In particolare, ogni elemento qualitativo dell’offerta è oggetto di valutazione attraverso la determinazione di coefficienti all’interno di una tabella triangolare nella quale le proposte di ogni concorrente sono confrontate a due a due: per ogni coppia di offerte ciascun commissario indica l’elemento preferito, attribuendo un punteggio compreso nell'intervallo numerico indicato (1-6)[2].

Tale metodologia non permette di individuare la migliore proposta in assoluto ma soltanto quella che in comparazione con le altre si rileva essere la migliore. A corollario consegue che al confronto a coppie non è applicabile alcun automatismo procedimentale (cfr. la c.d. proprietà transitiva[3]) e non è consentito scindere le valutazioni dall’ambito (relativo e specifico) del confronto entro cui esse sono espresse[4].

In particolare il confronto a coppie è imperniato su una serie di distinte e autonome valutazioni di ogni offerta con ciascuna delle altre conducendo a una valutazione complessiva, rappresentata dalla sommatoria delle preferenze riportate dal singolo concorrente rispetto a quelle conseguite dagli altri, con la conseguenza che la valutazione di ciascun progetto e di ogni offerta è indicata dal totale dei punteggi attribuiti per ogni elemento posto in comparazione[5].

La valutazione sottesa all’attribuzione del punteggio non può essere contestata e sindacata in assoluto, prescindendo dall’ambito proprio del confronto a coppie entro cui è espressa in termini (necessariamente) relativi sulla qualità complessiva dell’offerta.

 

 

Sulla scorta dei delineati principi la II sezione del Tar Lecce ha respinto il ricorso presentato contro l'aggiudicazione di una gara la cui legittimità era stata contestata proprio sul rilievo dell'erronea applicazione del criterio del “confronto a coppie”.

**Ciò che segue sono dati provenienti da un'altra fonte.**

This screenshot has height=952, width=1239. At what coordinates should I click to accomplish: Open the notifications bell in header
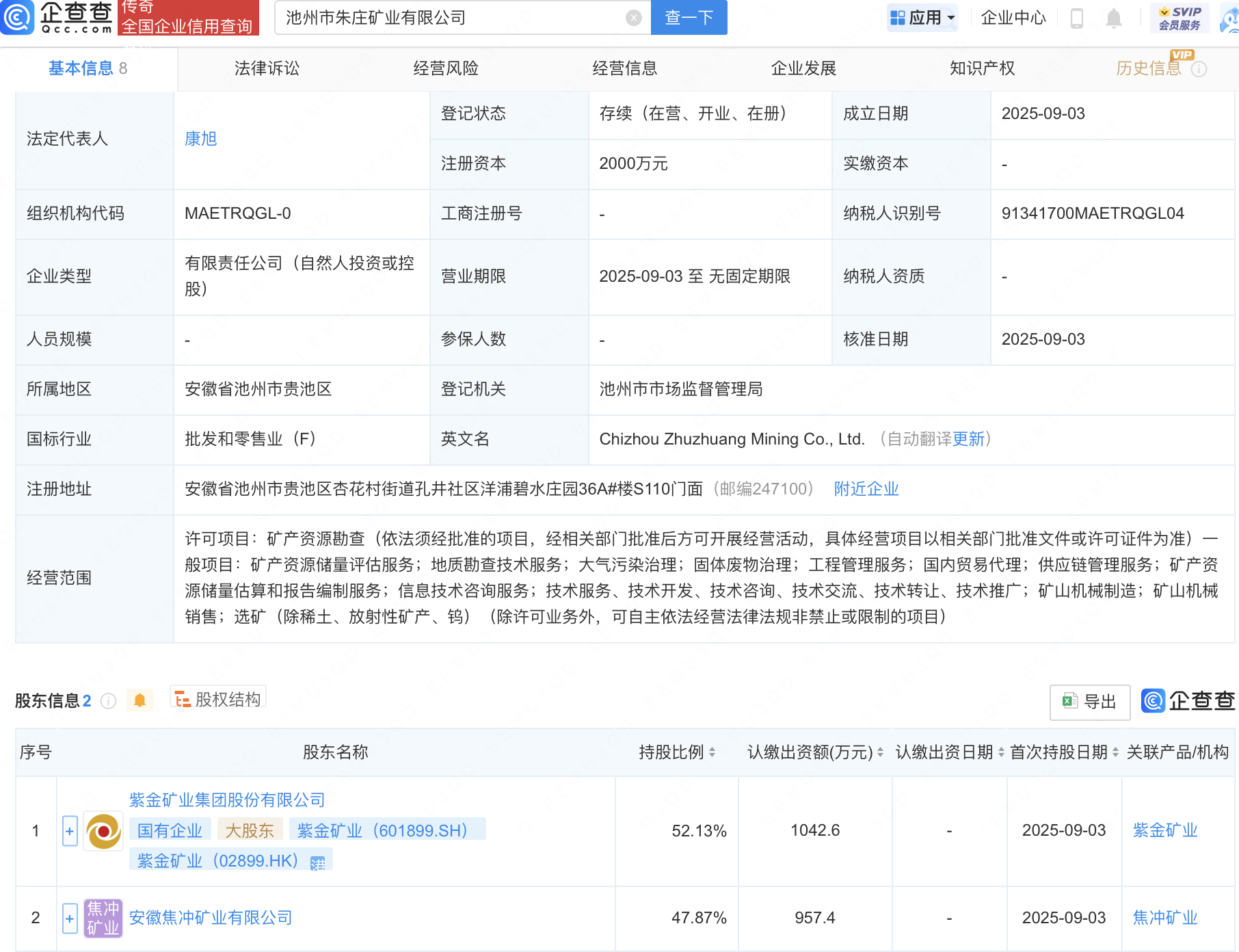tap(1113, 18)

Motivo di contestazione era la mancata valutazione delle offerte in termini assoluti e la violazione  della regola della proprietà transitiva.

La Sezione ha ritenuto infondata la censura sulla considerazione che “il metodo del confronto a coppie consiste nella valutazione comparativa tra due candidati per volta con attribuzione ad ognuno di essi di un punteggio relativo e non assoluto. Di conseguenza può darsi che nel successivo raffronto con altri i punteggi attribuiti non rispecchino la valutazione comparativa già effettuata, proprio perché si tratta di valutazione che ha rilievo solo all’interno della coppia, e che nel raffronto con altri termini di paragone perde di significato. Del resto, alla applicazione della cd. regola della proprietà transitiva … osta l’insormontabile ostacolo rappresentato dalla impossibilità di individuare (se non in maniera arbitraria e apodittica) il cd. confronto-madre, al quale parametrare e ricondurre tutti gli altri.”[6]

 

[1] Cfr. Delibera n. 1005 del 21 settembre 2016 -  Linee Guida n. 2, di   attuazione del D.Lgs. 18 aprile 2016, n. 50, recanti “Offerta   economicamente più vantaggiosa”

[2]    Cfr. Consiglio di Stato sez. V, 5 febbraio 2007, n. 458

[3]    Secondo la quale, dato pari il confronto tra due offerte, il successivo confronto tra ciascuna di queste offerte ed una terza offerta dovrebbe necessariamente condurre ad esiti identici.

[4]    Cfr. Consiglio di Stato, sez. V, 03.02.2016 n. 416

[5]    Cfr. Consiglio di Stato sez. V, 5 luglio 2007, n. 3814; 28 giugno 2002, n. 3586

[6] Cfr. Consiglio di Stato, VI, 2 luglio 2015, n. 3295; v. anche T.A.R. Valle d’Aosta, I, 15 gennaio 2016, n. 5, e, ancora, Consiglio di Stato, V, 28 febbraio 2012, n. 1150.